Os rebeldes com causa.

9,0

Para muitos, o ano de 1959 foi um dos mais importantes da história da sétima arte. Não apenas pelas incontáveis obras-primas – entre elas Onde Começa o Inferno (Rio Bravo, 1959), de Howard Hawks; Anatomia de Um Crime (Anatomy of a Murder, 1959), de Otto Preminger; O Tigre de Bengala (Der Tiger von Eschnapur, 1959), de Fritz Lang; Quanto Mais Quente Melhor (Some Like It Hot, 1959), de Billy Wilder; Batedor de Carteiras (Pickpocket, 1959), de Robert Bresson; Sombras (Shadows, 1959), de John Cassavetes; Imitação da Vida (Imitation of Life, 1959), de Douglas Sirk; O Quimono Escarlate (The Crimson Kimono, 1959), de Samuel Fuller; Intriga Internacional (North by Northwest, 1959), de Alfred Hitchcock; e A Sala de Música (Jalsaghar, 1959), de Satyajit Ray – mas também pelo processo de mudanças pelo qual o cinema começava a passar, em especial na França. O que começou com uma ousada confusão de tempo e espaço, que redefiniu a concepção básica que todos tinham de cinema, em Hiroshima Meu Amor (Hiroshima Moun Amour, 1959), de Alain Resnais, ganhou uma voz ainda mais jovem e libertária na lente de François Truffaut com Os Incompreendidos (Les Quatre cents coups, 1959). Junto com Acossado (À bout de souffle, 1960), de Jean-Luc Godard, essas duas grandes obras-primas inauguraram o que hoje conhecemos como a nouvelle vague francesa.

Os Incompreendidos é uma história que de tão simples – sobre a vida de Antoine Doinel (Jean-Pierre Léaud), um pré-adolescente que sofre com a indiferença dos pais e acaba num reformatório depois de cometer pequenos delitos – poderia ser considerada extremamente realista, conforme a teoria de André Bazin, grande tutor e amigo de Truffaut.
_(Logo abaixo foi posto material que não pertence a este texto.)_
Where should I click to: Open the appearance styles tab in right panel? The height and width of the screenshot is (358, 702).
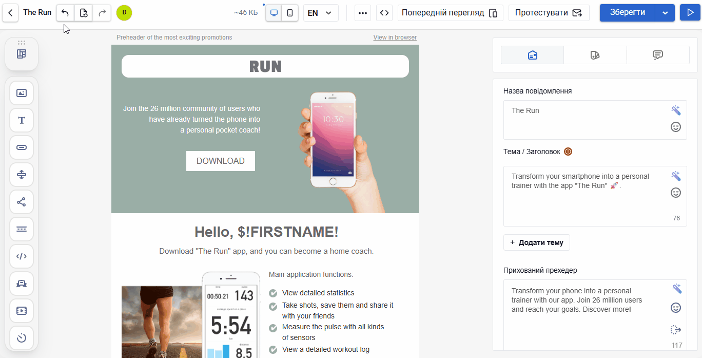coord(595,55)
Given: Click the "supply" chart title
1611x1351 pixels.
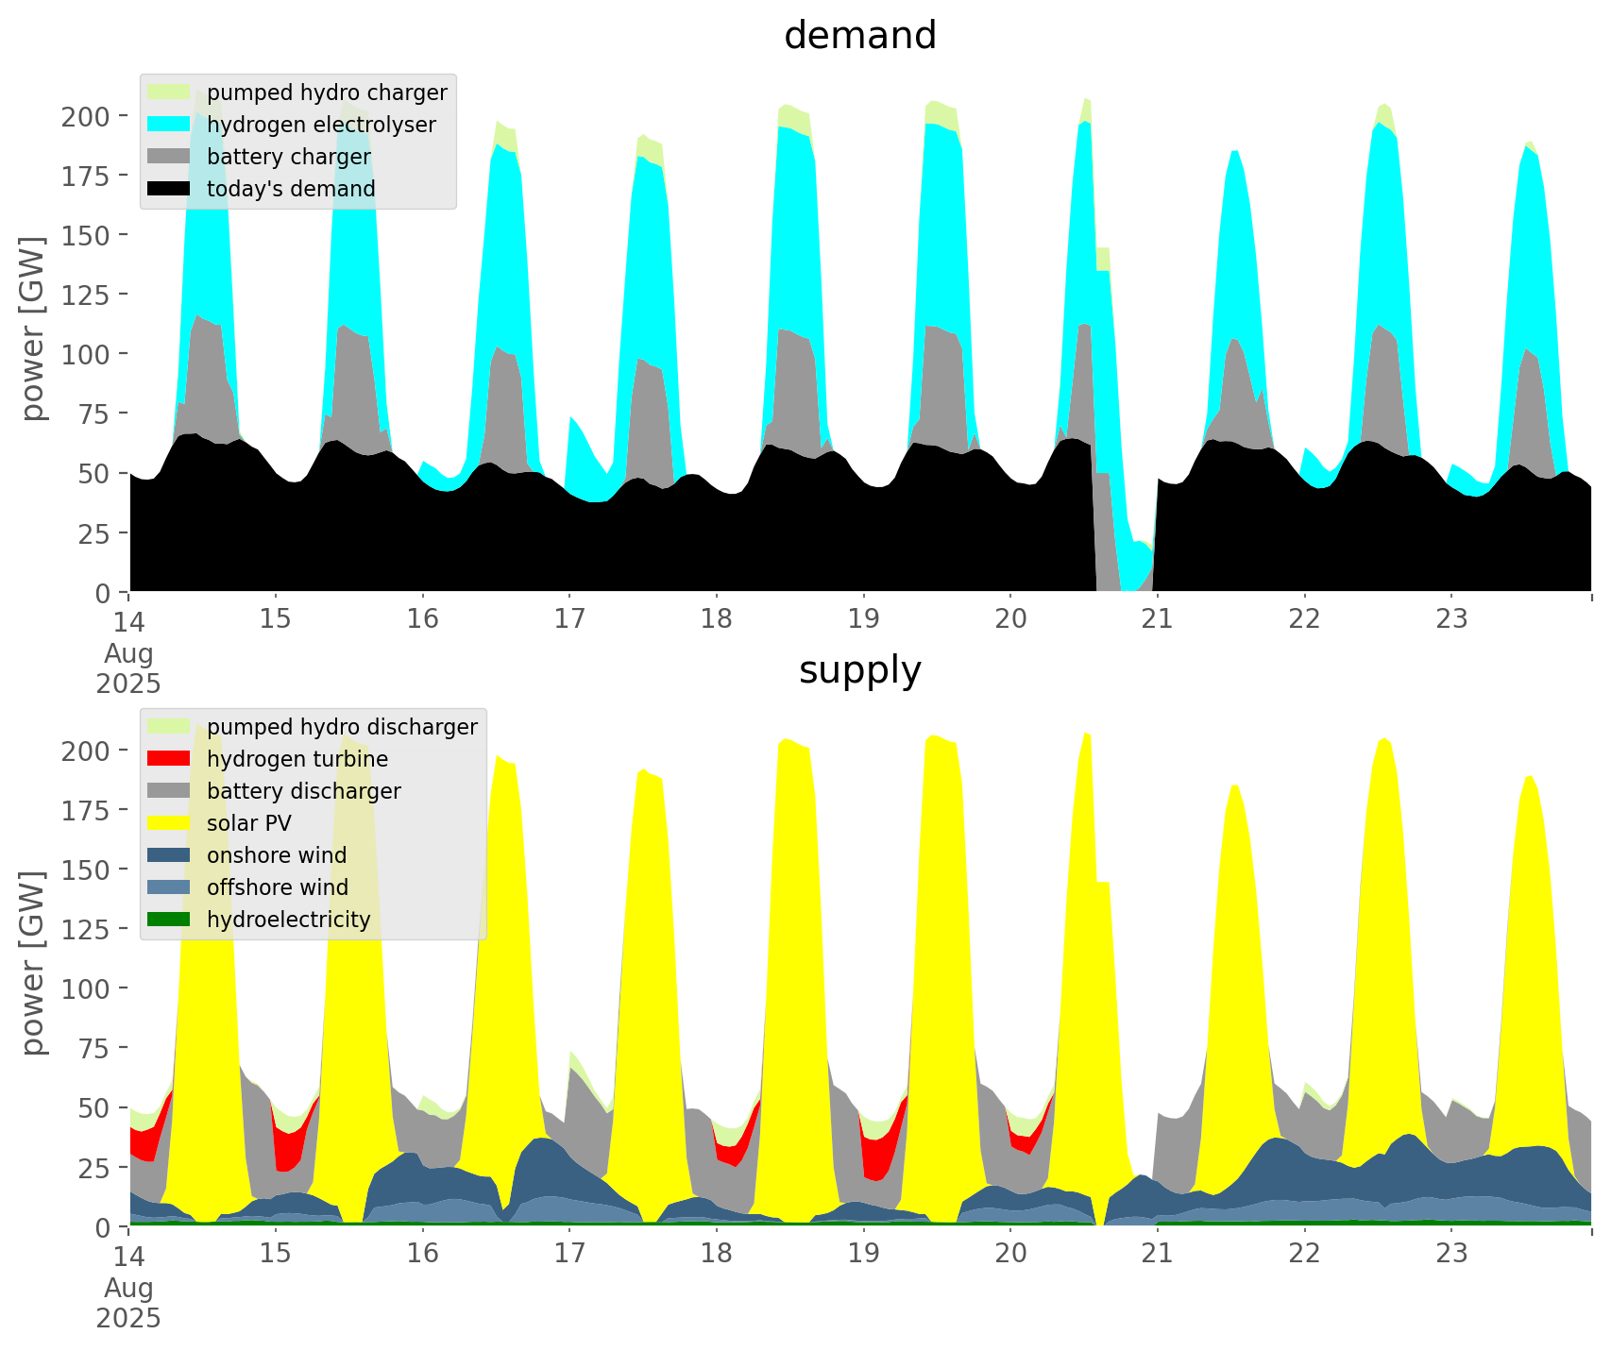Looking at the screenshot, I should 859,670.
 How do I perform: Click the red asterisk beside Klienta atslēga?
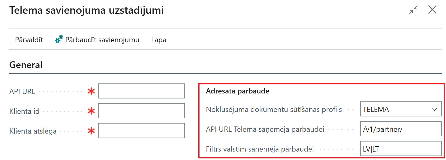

Mas isso não faz dela uma retratação enfadonha da vida de um personagem qualquer, pois Truffaut aproveita toda a liberdade ansiada por Doinel para projetar o próprio cinema a um novo patamar de excelência, talvez mais imersivo, livre da até então famigerada tendência do cinema francês em ficar apenas nas adaptações literárias de classe. Não apenas Doinel buscava a atenção de seus pais, não apenas ele buscava se livrar das inúmeras regras escolares e sociais, como também seu próprio criador queria a atenção do público, saindo de dentro dos estúdios para filmar ao ar livre na rua, onde tudo parecia (e era) vivo, ou acontecendo em tempo real, sem que nada pudesse deter ou proibir suas novas ideias.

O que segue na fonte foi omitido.